TEXTE SOURCE>

****************************************

30/09/2007
ET SI C'ÉTAIT CELA L'ESPÉRANCE ?
Mgr Jean-Louis Tauran.
Tout dans cette basilique nous parle de persévérance et de témoignage :
l'Apôtre Pierre, bien sûr ;
le culte de Pétronille, lié au souvenir de la capella Regum francorum, qui motive notre rassemblement ;
la permanence de cet édifice à travers les siècles, où tant de pèlerins sont venus se ressourcer ;
notre présence, ce matin, en tant que chrétiens de France désireux de conserver, c'est-à-dire de transmettre, notre héritage chrétien en dépit des tentatives de ceux qui s'efforcent de le banaliser ;
et surtout le sacrifice de Jésus dont cette eucharistie est le mémorial.
Tout cela parce que, depuis plus de deux mille ans, les disciples de Jésus ont eu le courage de « rendre compte de l'espérance » qui les habitait (1 P 3, 15).
Ils l'ont fait dans la monotonie du quotidien « aux travaux ennuyeux et faciles mais qui demandent beaucoup d'amour » (François de Sales) ou dans des circonstances exceptionnelles, dans ce grand combat entre la croix et le monde, évoqué par l'Évangile de Jean : » vous n'appartenez pas au monde… voilà pourquoi le monde a de la haine contre vous » (Jn 15, 19).
Nous le savons, dans la primitive Église, on employait les termes « martyr » et « témoin » comme équivalents. C'est qu'il n'a jamais été commode d'être chrétien ; et il en sera toujours ainsi. Il ne peut pas exister un « christianisme à la mode » ! La croix est plantée au cœur de notre foi. Elle suppose toujours une rupture :
renoncer aux idoles du moment ;
rompre avec le pessimisme ambiant ;
pratiquer un discernement pour contribuer au bien et corriger le mal ;
avoir le courage de résister aux accommodements faciles.

****************************************

DONNÉES FOURNIES>
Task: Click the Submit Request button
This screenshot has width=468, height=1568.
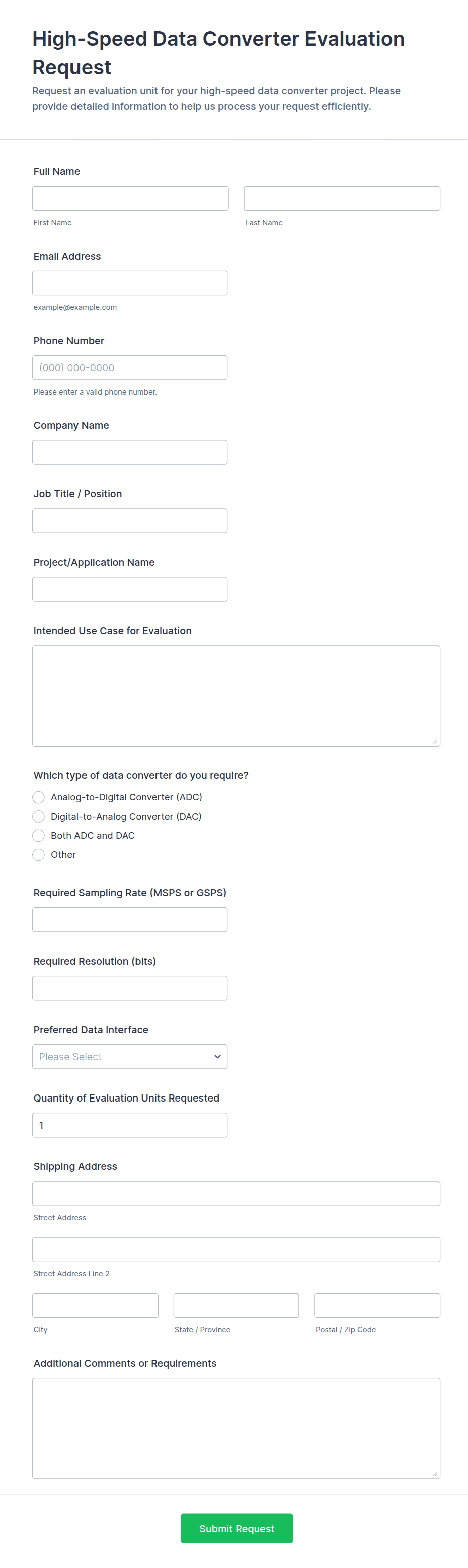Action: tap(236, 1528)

****************************************

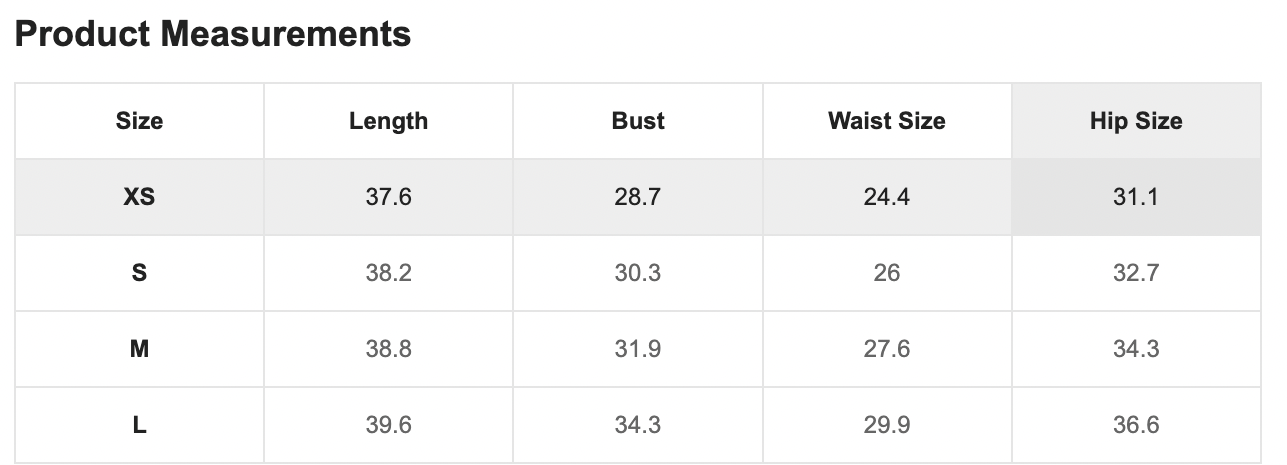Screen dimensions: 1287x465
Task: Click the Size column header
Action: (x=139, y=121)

****************************************

VOTRE TÂCHE>
Poursuivez le texte sur l'espérance et le témoignage chrétien à la suite de sa dernière phrase.

VOTRE RÉPONSE>
En un mot, renoncer au péché. Quand je parlais de rupture, je pensais « conversion » !
Nous sommes là, ce matin, en quelque sorte au nom des catholiques appelés à vivre leur foi dans la France d'aujourd'hui.
Avec eux, ensemble, fidèles et pasteurs, il s'agit toujours, comme le recommandait Pierre à la première communauté de Rome, de « ne pas nous laisser troubler. C'est le Seigneur, le Christ que nous devons reconnaître dans nos cœurs comme le seul saint » (1 P 14). C'est cela que devraient pouvoir percevoir ceux qui nous entourent. Et nous savons que ces chrétiens contagieux existent en France : de toutes les générations et de tous les milieux !
Catholicisme, la fin d'un monde. C'est le titre d'un récent ouvrage. C'est une affirmation. J'y mettrai prudemment un point d'interrogation. À Valence, en 1799, un de nos compatriotes, commissaire du peuple, semant de l'herbe sur la tombe fraîche du pape Pie VI, eut l'imprudence de déclarer : » Ci-gît le ci-devant pape ; c'est la fin de la superstition. » Et il y eut un autre pape et il y en aura toujours, comme d'autres chrétiens, jusqu'à la fin du monde. Pourquoi ? Parce que la race des témoins ne meurt pas plus que l'Église du Christ.
Ce que le monde attend, et la France en particulier, ce sont des chrétiens qui aient le courage de la différence. Malheur à nous si nous pensons et vivons comme tout le monde ! Nous ne sommes plus disciples. Nous ne sommes plus « sel de la terre », comme surent l'être les chrétiens de Rome qui, dans le cirque tout proche de nous, n'ont pas hésité à verser leur sang, à cause de l'Évangile.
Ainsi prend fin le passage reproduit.